PH gov’t too focused on traditional infra over ICT investments: expert

By Rizal Raoul Reyes

The Philippines has to give equal importance in enhancing its digital infrastructure to make its citizens more competitive in the digital age, according to a leading European management consultant.

Lundgreen Capital founding CEO Peter Lundgreen

Lundgreen Capital founding CEO Peter Lundgreen

“The current administration is too focused on the traditional infrastructure such as railroads and bridges. They should also concentrate in building the ICT and Internet infrastructure of the Philippines,” Lundgreen’s Capital founding CEO Peter Lundgreen told Newsbytes.PH in a recent interview in Makati City.

“I have observed that the ‘Build, Build, Build’ infrastructure program is too focused on classical infrastructure such as roads, buildings and ports. Instead, they should focus on constructing the digital infrastructure and the Internet,” Lundgreen added.

The Duterte administration plans to implement a $180-billion infrastructure campaign in a six-year period.

Although the mammoth projects included in the program will boost employment and the country’s gross domestic product, Lundgreen said the challenge of pursuing traditional infrastructure projects is the requirement to generate a positive return for the investors. “It needs to be profitable,” he said.

Although the government earlier said it wants to upgrade the Internet infrastructure in the country, it still pales in comparison to the resources allocated to the classical infrastructure.

He said pursuing classical infrastructure projects are quite acceptable to politicians because they can easily use them to promote to their constituents. Moreover, he said the politicians can easily tell the people these projects can help them move to various parts of the country.

“But the thing is that building a digital infrastructure is also transportation of services which has a higher value. Being a country of having a highly educated workforce, Filipinos can participate in the global economy if they have a better internet connection,” the Copenhagen, Denmark-based consultant explained.
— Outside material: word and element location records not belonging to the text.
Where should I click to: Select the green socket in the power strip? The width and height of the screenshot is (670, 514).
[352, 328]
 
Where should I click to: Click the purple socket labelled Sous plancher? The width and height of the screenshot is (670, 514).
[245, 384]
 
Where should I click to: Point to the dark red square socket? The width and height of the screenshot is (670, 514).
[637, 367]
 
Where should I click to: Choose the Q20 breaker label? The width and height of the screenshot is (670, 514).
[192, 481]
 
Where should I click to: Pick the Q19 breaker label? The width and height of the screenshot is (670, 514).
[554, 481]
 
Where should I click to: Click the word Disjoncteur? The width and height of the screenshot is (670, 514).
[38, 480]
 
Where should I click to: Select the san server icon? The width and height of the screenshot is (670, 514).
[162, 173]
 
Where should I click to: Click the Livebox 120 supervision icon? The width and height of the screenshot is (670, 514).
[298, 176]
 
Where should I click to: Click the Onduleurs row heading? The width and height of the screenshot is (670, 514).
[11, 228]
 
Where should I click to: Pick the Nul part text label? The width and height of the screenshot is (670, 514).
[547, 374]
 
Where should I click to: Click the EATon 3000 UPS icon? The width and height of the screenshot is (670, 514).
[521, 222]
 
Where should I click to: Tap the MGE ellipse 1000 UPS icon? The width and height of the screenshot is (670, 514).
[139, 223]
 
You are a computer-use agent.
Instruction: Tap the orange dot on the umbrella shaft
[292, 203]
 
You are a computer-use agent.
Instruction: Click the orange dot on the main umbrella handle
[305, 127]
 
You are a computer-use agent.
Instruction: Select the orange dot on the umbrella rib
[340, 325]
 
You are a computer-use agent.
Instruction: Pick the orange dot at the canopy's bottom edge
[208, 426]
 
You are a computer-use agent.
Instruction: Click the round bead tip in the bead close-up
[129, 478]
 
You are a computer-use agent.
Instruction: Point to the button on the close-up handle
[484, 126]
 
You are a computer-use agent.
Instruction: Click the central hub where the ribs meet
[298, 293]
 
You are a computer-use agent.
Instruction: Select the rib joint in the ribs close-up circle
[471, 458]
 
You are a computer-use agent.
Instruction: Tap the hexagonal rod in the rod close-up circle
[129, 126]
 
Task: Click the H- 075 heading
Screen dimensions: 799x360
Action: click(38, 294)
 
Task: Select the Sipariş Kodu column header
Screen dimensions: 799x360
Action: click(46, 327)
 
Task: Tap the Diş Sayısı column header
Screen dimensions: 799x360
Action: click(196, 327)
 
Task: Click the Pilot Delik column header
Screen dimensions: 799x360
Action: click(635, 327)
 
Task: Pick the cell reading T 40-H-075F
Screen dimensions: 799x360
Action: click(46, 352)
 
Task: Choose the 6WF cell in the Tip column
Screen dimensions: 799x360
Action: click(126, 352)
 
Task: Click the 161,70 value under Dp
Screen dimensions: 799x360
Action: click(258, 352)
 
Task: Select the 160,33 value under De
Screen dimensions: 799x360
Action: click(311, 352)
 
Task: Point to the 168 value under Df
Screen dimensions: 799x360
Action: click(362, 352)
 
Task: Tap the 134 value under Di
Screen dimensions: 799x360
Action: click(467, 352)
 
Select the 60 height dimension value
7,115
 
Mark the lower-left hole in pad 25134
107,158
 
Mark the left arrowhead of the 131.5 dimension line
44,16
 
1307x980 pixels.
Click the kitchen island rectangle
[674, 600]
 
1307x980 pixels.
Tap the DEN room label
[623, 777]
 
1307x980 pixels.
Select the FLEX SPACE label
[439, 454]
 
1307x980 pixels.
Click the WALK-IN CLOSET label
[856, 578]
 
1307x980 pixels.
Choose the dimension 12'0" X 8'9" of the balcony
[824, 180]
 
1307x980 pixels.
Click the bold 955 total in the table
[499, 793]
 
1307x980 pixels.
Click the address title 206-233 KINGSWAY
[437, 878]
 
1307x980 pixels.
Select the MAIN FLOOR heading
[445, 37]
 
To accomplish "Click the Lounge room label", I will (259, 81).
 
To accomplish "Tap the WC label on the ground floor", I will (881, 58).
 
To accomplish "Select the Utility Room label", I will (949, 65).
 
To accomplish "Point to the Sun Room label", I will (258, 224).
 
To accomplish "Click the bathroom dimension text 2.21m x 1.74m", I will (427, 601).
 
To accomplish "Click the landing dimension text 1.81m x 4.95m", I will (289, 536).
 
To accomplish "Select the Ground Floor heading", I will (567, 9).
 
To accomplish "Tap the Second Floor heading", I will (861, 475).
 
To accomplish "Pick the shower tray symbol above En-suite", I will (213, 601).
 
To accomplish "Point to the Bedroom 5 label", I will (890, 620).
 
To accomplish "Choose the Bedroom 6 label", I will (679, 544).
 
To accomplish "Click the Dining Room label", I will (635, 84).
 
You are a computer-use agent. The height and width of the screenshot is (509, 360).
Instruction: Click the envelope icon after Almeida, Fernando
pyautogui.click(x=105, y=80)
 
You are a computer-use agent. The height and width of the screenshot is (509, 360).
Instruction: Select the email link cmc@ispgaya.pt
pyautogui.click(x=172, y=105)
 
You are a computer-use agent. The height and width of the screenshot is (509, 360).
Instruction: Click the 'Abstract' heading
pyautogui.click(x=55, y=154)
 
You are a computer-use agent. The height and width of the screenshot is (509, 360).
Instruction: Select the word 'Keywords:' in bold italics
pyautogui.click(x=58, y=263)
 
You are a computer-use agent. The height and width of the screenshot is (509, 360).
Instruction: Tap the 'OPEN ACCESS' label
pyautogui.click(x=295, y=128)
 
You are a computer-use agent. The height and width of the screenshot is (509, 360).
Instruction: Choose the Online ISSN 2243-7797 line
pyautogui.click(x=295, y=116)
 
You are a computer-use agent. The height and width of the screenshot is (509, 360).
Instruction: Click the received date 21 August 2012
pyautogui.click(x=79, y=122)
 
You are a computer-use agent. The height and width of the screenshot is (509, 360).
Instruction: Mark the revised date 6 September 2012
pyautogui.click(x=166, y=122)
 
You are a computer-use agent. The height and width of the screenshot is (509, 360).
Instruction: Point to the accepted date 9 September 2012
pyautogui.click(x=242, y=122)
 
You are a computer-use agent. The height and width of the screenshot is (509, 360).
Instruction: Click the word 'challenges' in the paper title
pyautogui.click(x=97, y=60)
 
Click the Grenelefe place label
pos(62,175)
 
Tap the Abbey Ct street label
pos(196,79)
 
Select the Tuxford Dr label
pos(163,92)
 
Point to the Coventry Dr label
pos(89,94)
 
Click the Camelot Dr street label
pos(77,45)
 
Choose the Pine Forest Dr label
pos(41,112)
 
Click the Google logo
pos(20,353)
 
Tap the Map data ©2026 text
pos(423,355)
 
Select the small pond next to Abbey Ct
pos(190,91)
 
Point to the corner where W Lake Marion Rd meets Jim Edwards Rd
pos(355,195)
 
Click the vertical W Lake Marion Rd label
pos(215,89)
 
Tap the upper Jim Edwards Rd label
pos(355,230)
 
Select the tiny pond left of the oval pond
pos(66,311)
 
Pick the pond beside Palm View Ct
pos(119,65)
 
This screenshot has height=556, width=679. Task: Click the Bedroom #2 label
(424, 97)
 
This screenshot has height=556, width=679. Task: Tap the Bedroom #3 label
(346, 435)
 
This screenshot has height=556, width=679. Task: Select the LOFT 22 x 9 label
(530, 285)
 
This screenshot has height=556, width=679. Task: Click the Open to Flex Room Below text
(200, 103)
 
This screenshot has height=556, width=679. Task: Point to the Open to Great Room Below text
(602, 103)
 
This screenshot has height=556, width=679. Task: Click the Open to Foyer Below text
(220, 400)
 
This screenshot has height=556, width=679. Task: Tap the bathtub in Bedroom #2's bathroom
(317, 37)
“That means people in the Philippines can participate in the global workforce without moving to the large urban areas; That would be the biggest benefit of the digital infrastructure,” he added.

Lundgreen also pointed out the country needs to improve its investment climate to attract another player in telecommunications industry. He said investors would only move in when the business climate is conducive for growth and stability.

“Investors would only move in when the infrastructure is better. Either the international investor will finance the development of the infrastructure or the local partner-company can really have a say on the price of the services,” he said.